Se compri il pass di una settimana, hai tempo di spingerti a visitare anche i templi più lontani compresi nel biglietto come il complesso di Roluos, il più vicino a Siem Reap, oppure, con un biglietto a parte il Beng Mealea, tempio induista immerso nella giungla a circa 50km da Angkor.

Quest’ultimo è davvero affascinante: la giungla si sta reimpossessando dei propri spazi ed è impressionante notare come enormi radici e rami si spingano ad abbracciare i resti di quello che era un insieme di templi costruiti nel XII secolo durante l’impero di Suryavarman II.

Informazioni e consigli per la visita ai Templi Angkor

Per visitare questa vasta area, devi considerare almeno 3-4 giorni. Se sfortunatamente hai un solo giorno a disposizione per visitare i Templi di Agkor, non perderti assolutamente il tempio di Angkor Wat e, ad Angkor Thom, il tempio Bayon con le sue innumerevoli decorazioni scultoree.

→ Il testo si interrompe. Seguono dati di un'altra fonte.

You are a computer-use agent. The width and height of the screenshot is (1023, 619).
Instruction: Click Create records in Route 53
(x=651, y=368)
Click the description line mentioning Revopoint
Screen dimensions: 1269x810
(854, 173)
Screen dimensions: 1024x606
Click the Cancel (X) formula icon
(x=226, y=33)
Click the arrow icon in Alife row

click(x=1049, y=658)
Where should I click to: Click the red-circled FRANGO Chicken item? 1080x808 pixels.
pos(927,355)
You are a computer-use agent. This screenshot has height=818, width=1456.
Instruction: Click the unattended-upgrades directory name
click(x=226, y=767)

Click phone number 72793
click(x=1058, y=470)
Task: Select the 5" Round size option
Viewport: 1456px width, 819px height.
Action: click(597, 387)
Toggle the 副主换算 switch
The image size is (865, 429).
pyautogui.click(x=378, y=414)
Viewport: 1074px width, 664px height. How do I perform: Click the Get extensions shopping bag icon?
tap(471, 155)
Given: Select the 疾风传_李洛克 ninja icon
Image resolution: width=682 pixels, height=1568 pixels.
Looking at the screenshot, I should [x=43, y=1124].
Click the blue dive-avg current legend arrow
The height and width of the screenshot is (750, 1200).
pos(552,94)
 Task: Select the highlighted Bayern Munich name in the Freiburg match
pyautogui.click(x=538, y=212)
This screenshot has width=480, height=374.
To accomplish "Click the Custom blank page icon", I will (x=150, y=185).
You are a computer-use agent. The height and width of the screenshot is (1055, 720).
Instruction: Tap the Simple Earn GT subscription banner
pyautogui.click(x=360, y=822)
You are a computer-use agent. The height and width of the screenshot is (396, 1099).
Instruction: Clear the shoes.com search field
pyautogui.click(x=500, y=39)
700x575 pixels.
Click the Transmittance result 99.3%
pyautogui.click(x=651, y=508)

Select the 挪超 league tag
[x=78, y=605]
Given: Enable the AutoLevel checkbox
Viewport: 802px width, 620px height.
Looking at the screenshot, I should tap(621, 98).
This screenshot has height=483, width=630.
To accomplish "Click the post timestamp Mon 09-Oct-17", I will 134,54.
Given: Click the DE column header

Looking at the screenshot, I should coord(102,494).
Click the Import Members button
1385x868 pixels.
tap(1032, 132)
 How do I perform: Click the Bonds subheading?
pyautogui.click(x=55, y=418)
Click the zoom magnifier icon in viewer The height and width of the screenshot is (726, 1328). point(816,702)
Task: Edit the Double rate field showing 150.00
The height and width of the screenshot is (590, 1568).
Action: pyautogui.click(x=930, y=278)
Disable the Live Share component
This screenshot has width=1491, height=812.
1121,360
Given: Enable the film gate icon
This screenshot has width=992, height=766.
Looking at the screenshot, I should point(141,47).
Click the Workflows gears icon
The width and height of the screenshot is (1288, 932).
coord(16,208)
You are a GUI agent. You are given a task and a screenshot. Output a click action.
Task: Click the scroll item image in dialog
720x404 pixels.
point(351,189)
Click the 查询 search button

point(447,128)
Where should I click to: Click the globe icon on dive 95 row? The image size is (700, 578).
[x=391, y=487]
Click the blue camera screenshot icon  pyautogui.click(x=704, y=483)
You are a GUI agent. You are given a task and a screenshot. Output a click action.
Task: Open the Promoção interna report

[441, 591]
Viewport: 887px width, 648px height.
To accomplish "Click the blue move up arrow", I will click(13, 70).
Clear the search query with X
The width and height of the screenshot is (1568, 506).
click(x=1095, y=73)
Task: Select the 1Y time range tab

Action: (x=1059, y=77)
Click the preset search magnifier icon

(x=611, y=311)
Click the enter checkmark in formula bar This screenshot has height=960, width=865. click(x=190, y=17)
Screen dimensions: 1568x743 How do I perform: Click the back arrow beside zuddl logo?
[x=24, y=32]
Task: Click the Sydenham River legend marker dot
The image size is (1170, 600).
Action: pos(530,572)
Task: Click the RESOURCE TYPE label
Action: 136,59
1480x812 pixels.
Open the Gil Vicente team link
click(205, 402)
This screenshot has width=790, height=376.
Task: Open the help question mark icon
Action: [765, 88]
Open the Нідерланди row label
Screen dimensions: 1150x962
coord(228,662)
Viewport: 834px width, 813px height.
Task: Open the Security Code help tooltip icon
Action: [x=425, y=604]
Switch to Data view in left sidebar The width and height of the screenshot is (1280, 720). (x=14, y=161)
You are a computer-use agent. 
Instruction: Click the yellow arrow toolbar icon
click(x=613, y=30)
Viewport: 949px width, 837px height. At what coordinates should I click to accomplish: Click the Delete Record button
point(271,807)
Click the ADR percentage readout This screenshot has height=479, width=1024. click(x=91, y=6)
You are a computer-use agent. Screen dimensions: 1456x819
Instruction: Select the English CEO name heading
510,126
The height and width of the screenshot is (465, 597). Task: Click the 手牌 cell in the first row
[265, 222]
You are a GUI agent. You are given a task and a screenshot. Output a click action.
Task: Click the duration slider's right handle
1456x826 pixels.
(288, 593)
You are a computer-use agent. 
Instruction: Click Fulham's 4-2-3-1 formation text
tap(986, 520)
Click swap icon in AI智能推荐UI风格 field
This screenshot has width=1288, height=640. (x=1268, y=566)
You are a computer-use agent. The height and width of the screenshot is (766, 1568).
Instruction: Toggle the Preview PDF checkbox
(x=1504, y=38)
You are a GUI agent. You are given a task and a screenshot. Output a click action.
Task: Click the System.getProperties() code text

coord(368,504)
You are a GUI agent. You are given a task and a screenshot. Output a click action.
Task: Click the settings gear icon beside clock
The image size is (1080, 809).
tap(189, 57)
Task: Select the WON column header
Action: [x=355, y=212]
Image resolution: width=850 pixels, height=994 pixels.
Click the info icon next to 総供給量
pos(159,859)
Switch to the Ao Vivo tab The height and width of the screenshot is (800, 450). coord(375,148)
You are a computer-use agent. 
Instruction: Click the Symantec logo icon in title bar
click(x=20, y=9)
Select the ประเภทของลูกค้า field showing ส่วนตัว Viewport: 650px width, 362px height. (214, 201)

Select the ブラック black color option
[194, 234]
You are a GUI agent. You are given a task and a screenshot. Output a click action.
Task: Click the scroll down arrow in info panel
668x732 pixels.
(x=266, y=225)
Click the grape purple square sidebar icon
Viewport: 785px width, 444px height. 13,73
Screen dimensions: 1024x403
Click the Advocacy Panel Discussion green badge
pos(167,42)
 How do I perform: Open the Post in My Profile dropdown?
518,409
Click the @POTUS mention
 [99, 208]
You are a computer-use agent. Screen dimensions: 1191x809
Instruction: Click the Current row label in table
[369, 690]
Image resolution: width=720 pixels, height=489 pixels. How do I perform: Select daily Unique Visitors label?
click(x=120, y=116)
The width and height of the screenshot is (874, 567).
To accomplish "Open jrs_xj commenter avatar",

Per accedere ai templi è necessario acquistare un pass che consente l’accesso illimitato dalle 5.30 della mattina fino alle 5.30 della sera in base ai giorni scelti: si paga 37 dollari per un giorno, 62 dollari per il pass cumulativo per 3 giorni e 72 dollari per una settimana. La cifra è abbastanza impegnativa ma ne vale davvero la pena.

Un consiglio: percorri la visita in senso antiorario, per finire la giornata al tempio Bayon, dove il tramonto regala un panorama eccezionale.

Il periodo migliore per visitare i Templi di Angkor

La città di Siem Reap e i vicini Templi di Angkor sono interessati da un clima tropicale, caratterizzato dal passaggio dei monsoni nel periodo che va da maggio ad inizio novembre, con una maggiore concentrazione nel mese di ottobre.

Questo significa che il periodo migliore inizia nella stagione secca, quando sono terminati i monsoni: tra novembre e marzo il clima è secco e le temperature sono più fresche (25/30 °C).

Purtroppo però questo corrisponde al periodo con maggior afflusso di turisti e i templi sono incredibilmente affollati.